++++ Information given
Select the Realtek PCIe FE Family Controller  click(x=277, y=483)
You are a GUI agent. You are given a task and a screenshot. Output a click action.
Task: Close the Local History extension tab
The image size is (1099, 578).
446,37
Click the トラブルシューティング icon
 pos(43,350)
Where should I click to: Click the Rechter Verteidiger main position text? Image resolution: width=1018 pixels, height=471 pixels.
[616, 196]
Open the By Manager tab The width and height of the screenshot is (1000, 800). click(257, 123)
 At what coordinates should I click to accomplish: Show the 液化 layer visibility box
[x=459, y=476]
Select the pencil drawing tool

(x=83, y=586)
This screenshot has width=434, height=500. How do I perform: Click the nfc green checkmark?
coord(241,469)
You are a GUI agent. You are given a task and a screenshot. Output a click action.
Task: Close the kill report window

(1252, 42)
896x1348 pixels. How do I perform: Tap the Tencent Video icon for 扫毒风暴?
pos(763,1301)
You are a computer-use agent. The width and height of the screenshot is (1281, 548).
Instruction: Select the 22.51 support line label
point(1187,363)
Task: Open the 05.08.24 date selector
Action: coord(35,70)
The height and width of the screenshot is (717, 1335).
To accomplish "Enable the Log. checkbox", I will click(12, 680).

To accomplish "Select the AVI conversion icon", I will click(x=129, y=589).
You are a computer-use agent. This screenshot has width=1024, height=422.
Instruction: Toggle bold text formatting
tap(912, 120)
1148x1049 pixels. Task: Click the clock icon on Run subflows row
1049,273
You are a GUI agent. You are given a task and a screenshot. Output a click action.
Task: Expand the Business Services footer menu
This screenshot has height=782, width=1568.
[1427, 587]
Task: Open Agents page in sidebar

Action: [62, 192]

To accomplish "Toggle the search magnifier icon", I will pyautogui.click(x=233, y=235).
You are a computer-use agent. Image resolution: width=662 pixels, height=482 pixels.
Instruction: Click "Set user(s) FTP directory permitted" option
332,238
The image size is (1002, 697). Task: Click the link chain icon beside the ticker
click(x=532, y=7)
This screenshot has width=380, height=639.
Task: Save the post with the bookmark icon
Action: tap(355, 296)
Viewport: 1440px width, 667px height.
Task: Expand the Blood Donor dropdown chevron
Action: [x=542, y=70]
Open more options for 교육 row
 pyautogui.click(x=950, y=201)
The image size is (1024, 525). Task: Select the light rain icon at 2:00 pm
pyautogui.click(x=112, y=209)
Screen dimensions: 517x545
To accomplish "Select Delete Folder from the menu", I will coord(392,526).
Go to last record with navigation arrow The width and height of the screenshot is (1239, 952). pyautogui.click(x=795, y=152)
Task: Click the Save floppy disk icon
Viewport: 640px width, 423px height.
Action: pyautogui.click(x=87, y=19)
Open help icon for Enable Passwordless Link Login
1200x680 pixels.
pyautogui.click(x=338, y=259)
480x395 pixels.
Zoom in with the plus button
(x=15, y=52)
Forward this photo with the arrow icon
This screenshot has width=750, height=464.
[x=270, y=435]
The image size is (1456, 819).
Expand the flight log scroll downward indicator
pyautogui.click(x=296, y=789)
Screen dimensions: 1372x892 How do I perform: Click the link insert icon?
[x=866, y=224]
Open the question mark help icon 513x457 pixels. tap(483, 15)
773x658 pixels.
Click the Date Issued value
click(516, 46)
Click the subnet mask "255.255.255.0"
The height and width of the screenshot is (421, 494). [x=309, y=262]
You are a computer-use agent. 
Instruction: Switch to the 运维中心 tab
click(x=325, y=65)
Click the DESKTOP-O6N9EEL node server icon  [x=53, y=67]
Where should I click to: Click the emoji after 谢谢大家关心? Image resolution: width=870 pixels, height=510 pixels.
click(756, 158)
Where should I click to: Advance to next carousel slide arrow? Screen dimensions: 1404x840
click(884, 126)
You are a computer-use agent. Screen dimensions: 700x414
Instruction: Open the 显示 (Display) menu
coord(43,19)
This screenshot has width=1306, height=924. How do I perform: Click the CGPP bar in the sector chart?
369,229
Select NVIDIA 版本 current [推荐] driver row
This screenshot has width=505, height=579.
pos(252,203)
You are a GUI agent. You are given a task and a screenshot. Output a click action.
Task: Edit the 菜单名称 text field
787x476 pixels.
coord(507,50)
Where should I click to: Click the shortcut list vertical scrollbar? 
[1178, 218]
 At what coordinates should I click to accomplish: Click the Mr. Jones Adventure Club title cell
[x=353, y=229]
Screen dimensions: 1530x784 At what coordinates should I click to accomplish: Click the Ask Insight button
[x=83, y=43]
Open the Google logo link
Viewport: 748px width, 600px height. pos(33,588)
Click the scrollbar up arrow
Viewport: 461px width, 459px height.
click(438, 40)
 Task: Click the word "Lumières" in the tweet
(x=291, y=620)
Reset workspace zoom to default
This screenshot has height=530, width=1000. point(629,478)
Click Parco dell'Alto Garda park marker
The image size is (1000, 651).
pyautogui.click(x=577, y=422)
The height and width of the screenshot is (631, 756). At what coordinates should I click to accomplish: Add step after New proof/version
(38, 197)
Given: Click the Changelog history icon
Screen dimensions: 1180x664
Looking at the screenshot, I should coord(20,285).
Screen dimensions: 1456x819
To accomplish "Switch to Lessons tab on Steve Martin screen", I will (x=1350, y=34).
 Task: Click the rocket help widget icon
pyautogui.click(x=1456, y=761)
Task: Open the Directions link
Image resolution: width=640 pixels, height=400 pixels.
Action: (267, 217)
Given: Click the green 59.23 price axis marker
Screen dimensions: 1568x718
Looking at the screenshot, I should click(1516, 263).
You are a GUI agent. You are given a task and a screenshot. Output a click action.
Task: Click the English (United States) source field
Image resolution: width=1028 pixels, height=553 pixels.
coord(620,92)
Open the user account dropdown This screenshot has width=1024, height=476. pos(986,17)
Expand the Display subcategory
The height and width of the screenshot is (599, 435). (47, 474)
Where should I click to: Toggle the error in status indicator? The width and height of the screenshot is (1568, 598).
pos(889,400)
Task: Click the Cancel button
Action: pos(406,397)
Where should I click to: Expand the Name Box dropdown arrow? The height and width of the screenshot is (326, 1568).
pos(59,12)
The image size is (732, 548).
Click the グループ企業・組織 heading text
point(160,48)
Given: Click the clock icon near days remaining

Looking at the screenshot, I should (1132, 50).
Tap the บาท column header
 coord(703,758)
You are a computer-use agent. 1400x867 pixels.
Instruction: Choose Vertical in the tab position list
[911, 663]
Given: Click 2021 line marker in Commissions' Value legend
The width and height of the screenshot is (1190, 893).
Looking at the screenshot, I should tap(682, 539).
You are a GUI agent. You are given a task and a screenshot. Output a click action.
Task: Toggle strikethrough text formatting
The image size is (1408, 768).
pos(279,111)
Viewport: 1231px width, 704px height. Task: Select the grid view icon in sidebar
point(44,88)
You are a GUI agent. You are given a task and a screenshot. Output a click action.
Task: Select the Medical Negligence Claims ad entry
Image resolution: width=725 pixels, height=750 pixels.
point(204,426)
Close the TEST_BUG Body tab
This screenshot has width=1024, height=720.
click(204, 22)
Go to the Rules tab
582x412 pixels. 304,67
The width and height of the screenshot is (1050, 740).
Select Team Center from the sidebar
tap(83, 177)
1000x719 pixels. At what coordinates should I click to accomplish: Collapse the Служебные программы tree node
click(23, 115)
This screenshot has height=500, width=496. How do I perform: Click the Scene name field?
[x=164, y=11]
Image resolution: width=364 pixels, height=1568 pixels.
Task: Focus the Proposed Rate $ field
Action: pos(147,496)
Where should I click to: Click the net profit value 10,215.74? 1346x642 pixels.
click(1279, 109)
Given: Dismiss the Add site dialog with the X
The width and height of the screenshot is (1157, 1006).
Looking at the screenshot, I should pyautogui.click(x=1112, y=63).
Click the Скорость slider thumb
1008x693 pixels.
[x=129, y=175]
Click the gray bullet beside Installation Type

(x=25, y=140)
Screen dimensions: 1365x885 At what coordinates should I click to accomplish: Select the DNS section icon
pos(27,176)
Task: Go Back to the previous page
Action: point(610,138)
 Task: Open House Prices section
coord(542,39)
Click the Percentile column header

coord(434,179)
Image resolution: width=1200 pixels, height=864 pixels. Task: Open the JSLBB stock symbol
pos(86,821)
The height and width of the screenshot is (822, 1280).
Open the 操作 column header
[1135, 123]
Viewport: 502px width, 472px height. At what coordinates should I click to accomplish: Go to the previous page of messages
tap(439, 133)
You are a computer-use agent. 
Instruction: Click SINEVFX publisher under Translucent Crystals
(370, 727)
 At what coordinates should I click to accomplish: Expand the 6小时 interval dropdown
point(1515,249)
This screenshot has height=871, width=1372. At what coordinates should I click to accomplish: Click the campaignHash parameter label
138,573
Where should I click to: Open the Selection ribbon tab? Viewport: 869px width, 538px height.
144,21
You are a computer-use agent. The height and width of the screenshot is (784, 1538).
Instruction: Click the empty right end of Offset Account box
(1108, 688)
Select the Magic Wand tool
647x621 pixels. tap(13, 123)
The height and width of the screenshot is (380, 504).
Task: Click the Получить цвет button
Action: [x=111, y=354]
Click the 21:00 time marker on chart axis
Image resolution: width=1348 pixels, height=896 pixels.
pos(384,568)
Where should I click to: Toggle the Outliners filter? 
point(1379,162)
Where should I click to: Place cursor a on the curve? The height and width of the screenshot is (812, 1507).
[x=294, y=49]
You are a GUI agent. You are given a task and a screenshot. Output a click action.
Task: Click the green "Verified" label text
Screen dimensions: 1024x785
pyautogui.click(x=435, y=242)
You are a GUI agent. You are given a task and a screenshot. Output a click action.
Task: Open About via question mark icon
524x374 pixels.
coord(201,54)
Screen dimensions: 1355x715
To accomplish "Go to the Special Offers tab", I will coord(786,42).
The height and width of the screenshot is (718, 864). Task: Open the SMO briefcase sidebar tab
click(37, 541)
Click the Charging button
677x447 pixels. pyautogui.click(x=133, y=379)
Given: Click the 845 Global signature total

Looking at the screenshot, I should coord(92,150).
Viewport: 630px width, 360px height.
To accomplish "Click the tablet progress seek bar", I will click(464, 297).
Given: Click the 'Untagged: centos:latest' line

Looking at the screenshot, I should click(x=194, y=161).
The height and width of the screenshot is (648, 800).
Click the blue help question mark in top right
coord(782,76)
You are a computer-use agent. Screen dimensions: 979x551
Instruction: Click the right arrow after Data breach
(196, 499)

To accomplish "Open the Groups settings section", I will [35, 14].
++++++++
▸ Task brief: Every line of the entries above that includes "computer" should be copied.

▸ Written solution:
You are a computer-use agent. The width and height of the screenshot is (1281, 548).
You are a computer-use agent. This screenshot has width=1024, height=422.
You are a computer-use agent. Image resolution: width=662 pixels, height=482 pixels.
You are a computer-use agent. 
You are a computer-use agent. Screen dimensions: 700x414
You are a computer-use agent. 1400x867 pixels.
You are a computer-use agent. 
You are a computer-use agent. The height and width of the screenshot is (784, 1538).
You are a computer-use agent. Screen dimensions: 979x551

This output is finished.